Il faut dire qu'au travers de cette échappée, symbole d'une progressive déchéance (d'abord en voiture, escorté par un vigile et par leur chauffeur, ils volent ensuite une mobylette, puis termineront à pieds), c'est à la rencontre forcée entre le tyran et son peuple, que nous convie Mohsen Makhmalbaf. Si l'on découvre de manière un peu simpliste l'étendue des malheurs d'habitants de ce pays imaginaire (un homme condamné pour avoir chanté...), c'est aussi sa générosité, sa capacité à l'entraide qui est ici mise en avant.
Évoquant ainsi de manière indirecte à la fois les problèmes de passage à la démocratie des pays totalitaires ayant récemment connu une révolution, et le cas iranien de la fuite du Shah, l'auteur est allé tourner en Géorgie, et tente de se placer à hauteur d'enfant, espérant peut-être renforcer encore la portée universelle de son film. Mais si le scénario n'évite pas de montrer une certaine violence, il apparaît par moments simpliste, réduisant la notion de pouvoir au commandement des lumières de la ville, et insistant lourdement sur la différence entre actions des libérateurs et des bourreaux (la discussion entre prisonniers blessés, la capture et le sort réservé au dictateur...).

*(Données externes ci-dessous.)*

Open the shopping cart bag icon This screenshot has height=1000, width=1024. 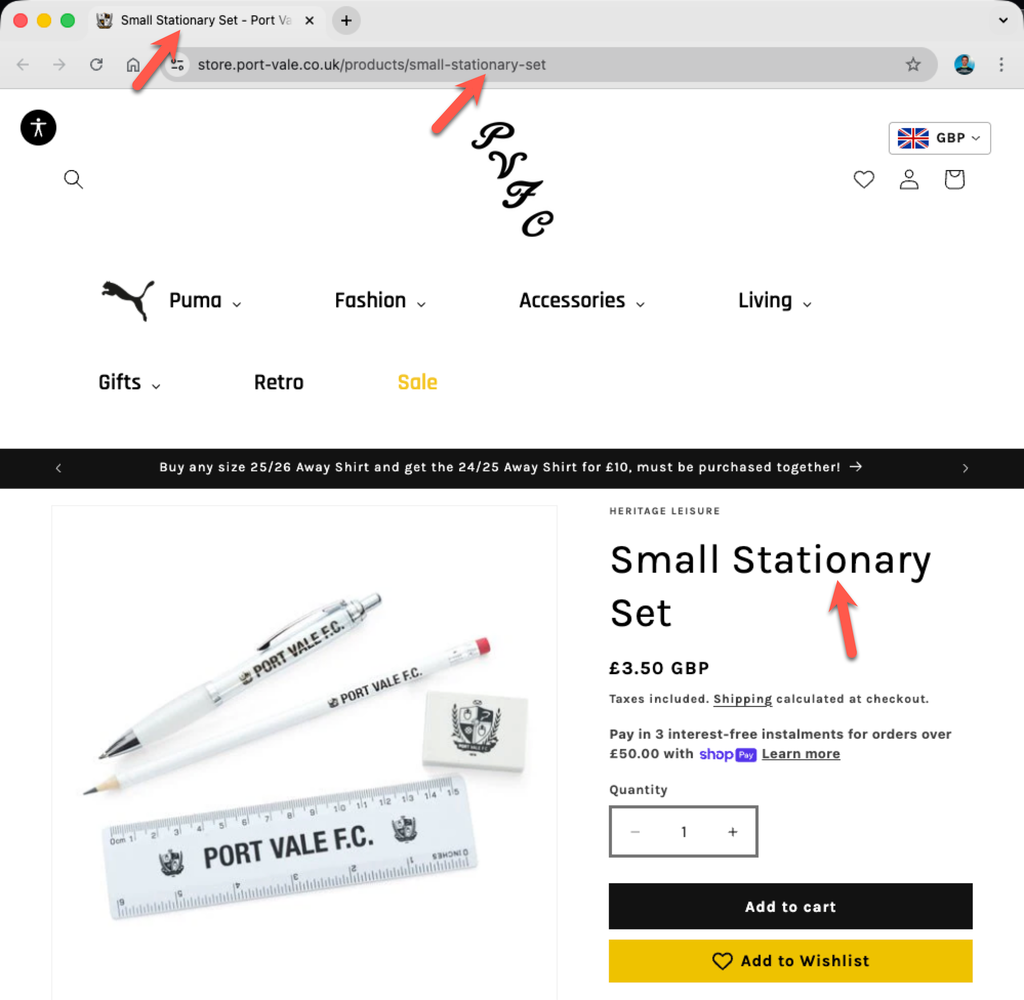click(x=954, y=179)
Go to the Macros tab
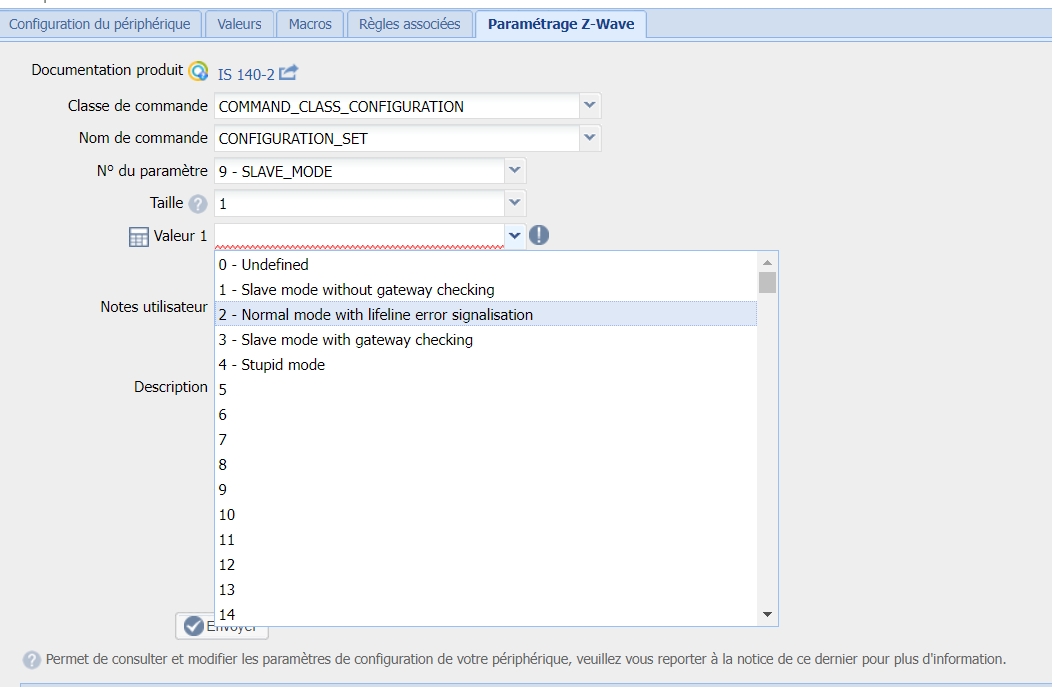The width and height of the screenshot is (1052, 687). click(x=310, y=24)
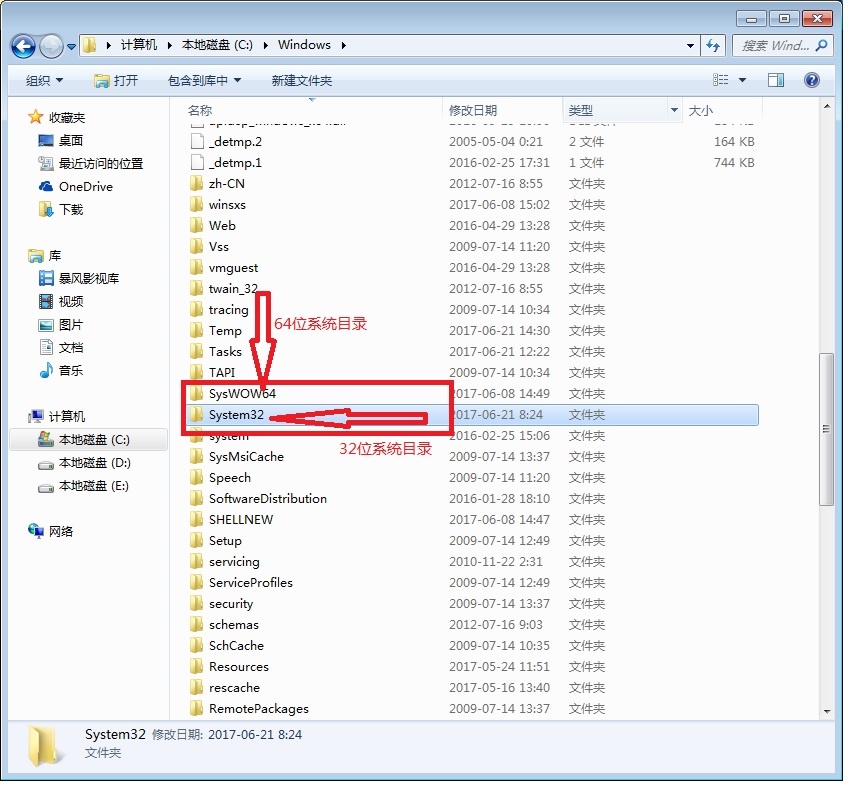Open the help question mark icon

[x=812, y=80]
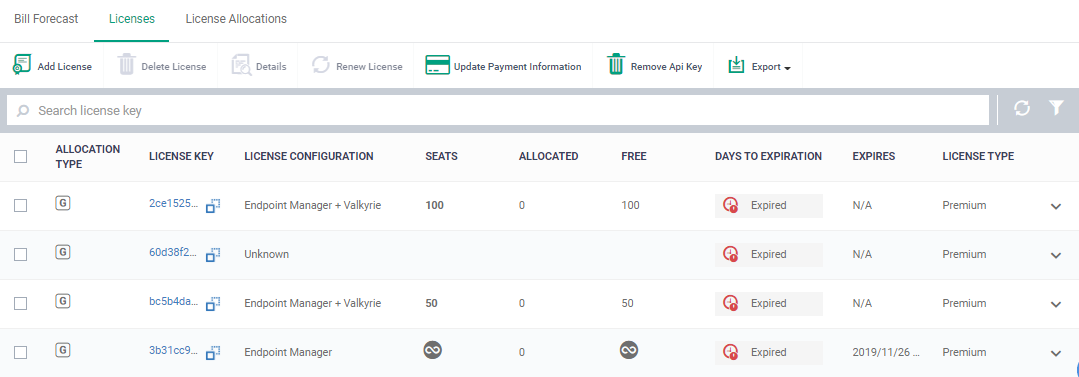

Interrogeant sur la nature-même de la démocratie, appuyant sur le fait que la vengeance ne peut en être une base, Makhmalbaf ne parvient pas à retrouver la finesse et la poésie d'autres de ses œuvres, tel le remarquable « Kandahar ». S'il compose ici aussi quelques plans magnifiques et évocateurs (l'usine avec les gamins, l'enfant réfugié dans un pneu, le déguisement en épouvantail...), il n'arrive pas à rendre la complicité entre le petit-fils et son grand-père véritablement palpable, donnant à voir une détresse de surface, et ballottant le spectateur entre réalisme et conte. Dommage.